This project addresses the challenge of classifying crisis-related content from social media using both textual and visual modalities. It utilizes the CrisisMMD dataset, which contains multimodal (text and image) data from various natural disasters, including hurricanes, earthquakes, and floods. The goal of this project is to develop and evaluate a multimodal classification model capable of performing tasks related to humanitarian aid, such as identifying informative content, categorizing humanitarian issues, and assessing damage severity.

Table of contents

Dataset Overview

The CrisisMMD dataset is sourced from Twitter during seven major natural disasters in 2017:

  • Hurricane Irma
  • Hurricane Harvey
  • Hurricane Maria
  • Mexico Earthquake
  • California Wildfires
  • Iraq-Iran Earthquake
  • Sri Lanka Floods

The dataset includes both textual and image data, with annotations that help classify information in multiple humanitarian categories. The key annotations include:

  • Task 1: Informative vs. Not Informative (whether the content is useful for humanitarian aid)
  • Task 2: Humanitarian Categories (e.g., infrastructure damage, rescue efforts, affected individuals)
  • Task 3: Damage Severity Assessment (e.g., severe, mild, or no damage)

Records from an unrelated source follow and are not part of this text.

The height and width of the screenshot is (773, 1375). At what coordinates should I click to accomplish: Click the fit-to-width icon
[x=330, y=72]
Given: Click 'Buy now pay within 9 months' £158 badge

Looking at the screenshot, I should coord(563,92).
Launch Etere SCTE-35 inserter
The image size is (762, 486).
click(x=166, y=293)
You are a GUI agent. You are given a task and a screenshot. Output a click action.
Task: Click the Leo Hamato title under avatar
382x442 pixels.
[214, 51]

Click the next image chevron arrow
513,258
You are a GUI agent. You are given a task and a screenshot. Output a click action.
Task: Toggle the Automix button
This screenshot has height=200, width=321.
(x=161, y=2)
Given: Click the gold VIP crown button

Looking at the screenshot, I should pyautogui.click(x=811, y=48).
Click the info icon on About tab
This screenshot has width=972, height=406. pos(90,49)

The dataset is publicly available and can be accessed here.

Citation

  • Alam, F., Ofli, F., & Imran, M. (2018). CrisisMMD: Multimodal Twitter Datasets from Natural Disasters. Proceedings of the 12th International Conference on Web and Social Media (ICWSM 2018), AAAI Press.

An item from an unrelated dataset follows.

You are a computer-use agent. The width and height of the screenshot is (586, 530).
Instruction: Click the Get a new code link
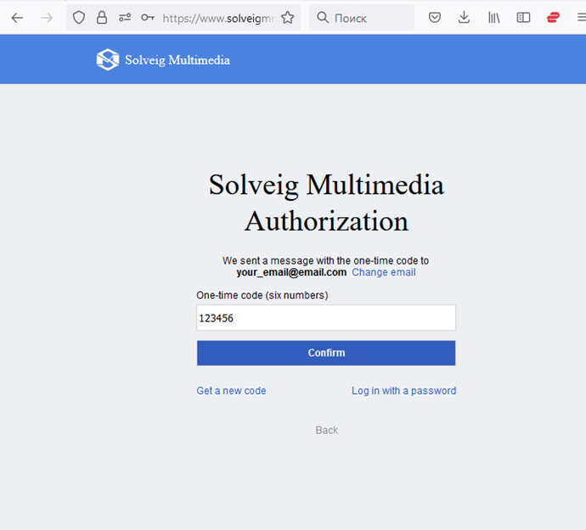[231, 390]
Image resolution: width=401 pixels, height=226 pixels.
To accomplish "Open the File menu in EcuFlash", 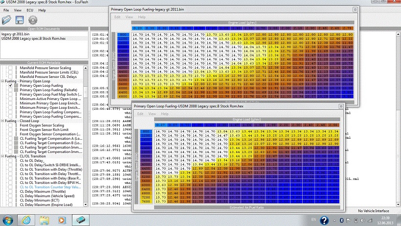I will pyautogui.click(x=6, y=10).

  • Ofli, F., Alam, F., & Imran, M. (2020). Multimodal Deep Learning for Disaster Response: Analysis of Social Media Data. Proceedings of the 17th ISCRAM Conference.

Explorative Dataset Analysis

We run an in-depth analysis on the dataset which you can replicate with the notebook in the eda folder.

Important Findings

Through our analysis of the dataset, we identified that there are duplicated images with different IDs in the CrisisMMD dataset.

duplicates per hash

example duplicate

This issue introduces biases in model training and evaluation, as the same image may appear in both the training and test sets, which can artificially inflate the performance.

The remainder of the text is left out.